*EXERCISE OBJECTIVE:*
Below are lines of data; restate word for word those running from the line containing "Screen dimensions: 224x245" to the line containing "Open a new tab", inclusive, and no others.

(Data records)

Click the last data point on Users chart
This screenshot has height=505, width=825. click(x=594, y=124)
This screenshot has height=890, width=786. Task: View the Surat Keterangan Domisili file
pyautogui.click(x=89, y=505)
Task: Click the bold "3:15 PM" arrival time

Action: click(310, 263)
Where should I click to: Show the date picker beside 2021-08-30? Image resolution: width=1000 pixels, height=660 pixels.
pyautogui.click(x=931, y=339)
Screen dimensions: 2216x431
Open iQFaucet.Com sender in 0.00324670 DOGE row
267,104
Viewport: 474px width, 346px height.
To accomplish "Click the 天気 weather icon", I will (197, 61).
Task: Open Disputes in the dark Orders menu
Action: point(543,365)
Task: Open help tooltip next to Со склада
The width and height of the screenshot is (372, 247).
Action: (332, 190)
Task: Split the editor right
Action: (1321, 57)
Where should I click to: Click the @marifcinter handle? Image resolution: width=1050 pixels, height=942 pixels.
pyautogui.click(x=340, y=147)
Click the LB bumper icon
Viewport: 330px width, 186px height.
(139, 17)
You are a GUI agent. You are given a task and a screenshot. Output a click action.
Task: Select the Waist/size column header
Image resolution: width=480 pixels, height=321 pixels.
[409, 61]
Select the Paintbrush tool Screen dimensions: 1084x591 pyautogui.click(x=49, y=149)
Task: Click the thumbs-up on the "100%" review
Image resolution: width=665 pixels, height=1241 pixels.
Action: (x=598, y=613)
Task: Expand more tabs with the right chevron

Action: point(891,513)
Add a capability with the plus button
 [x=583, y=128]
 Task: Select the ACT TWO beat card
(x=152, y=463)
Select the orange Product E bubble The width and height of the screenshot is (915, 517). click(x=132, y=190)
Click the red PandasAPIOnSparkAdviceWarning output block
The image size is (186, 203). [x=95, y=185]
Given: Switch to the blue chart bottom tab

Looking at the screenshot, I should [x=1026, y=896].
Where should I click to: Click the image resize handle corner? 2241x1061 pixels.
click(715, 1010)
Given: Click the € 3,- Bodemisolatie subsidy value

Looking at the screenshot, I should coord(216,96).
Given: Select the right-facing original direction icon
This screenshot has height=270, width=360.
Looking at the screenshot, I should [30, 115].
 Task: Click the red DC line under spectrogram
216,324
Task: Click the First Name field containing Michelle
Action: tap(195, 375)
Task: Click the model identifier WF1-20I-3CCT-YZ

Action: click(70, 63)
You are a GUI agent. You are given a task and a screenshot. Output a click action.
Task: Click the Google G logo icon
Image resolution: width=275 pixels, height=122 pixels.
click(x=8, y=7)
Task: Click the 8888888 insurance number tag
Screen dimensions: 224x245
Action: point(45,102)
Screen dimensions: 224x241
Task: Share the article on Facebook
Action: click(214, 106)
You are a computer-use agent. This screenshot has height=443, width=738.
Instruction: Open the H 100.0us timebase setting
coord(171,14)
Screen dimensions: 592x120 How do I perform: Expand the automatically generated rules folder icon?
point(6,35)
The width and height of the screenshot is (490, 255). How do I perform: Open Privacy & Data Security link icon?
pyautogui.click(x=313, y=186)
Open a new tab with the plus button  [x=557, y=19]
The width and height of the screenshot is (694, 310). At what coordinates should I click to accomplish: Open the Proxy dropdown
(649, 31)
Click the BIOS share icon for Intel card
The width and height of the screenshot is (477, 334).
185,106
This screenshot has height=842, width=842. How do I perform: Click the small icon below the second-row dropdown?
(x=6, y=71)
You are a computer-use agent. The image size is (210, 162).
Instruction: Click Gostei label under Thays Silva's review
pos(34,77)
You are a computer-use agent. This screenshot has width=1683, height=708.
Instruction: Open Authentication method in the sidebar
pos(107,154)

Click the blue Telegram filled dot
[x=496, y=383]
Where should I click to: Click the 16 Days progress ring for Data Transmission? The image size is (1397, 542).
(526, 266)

*ANSWER BOX:*
Screen dimensions: 224x245
Action: point(45,102)
Screen dimensions: 224x241
Task: Share the article on Facebook
Action: click(214, 106)
You are a computer-use agent. This screenshot has height=443, width=738.
Instruction: Open the H 100.0us timebase setting
coord(171,14)
Screen dimensions: 592x120 How do I perform: Expand the automatically generated rules folder icon?
point(6,35)
The width and height of the screenshot is (490, 255). How do I perform: Open Privacy & Data Security link icon?
pyautogui.click(x=313, y=186)
Open a new tab with the plus button  [x=557, y=19]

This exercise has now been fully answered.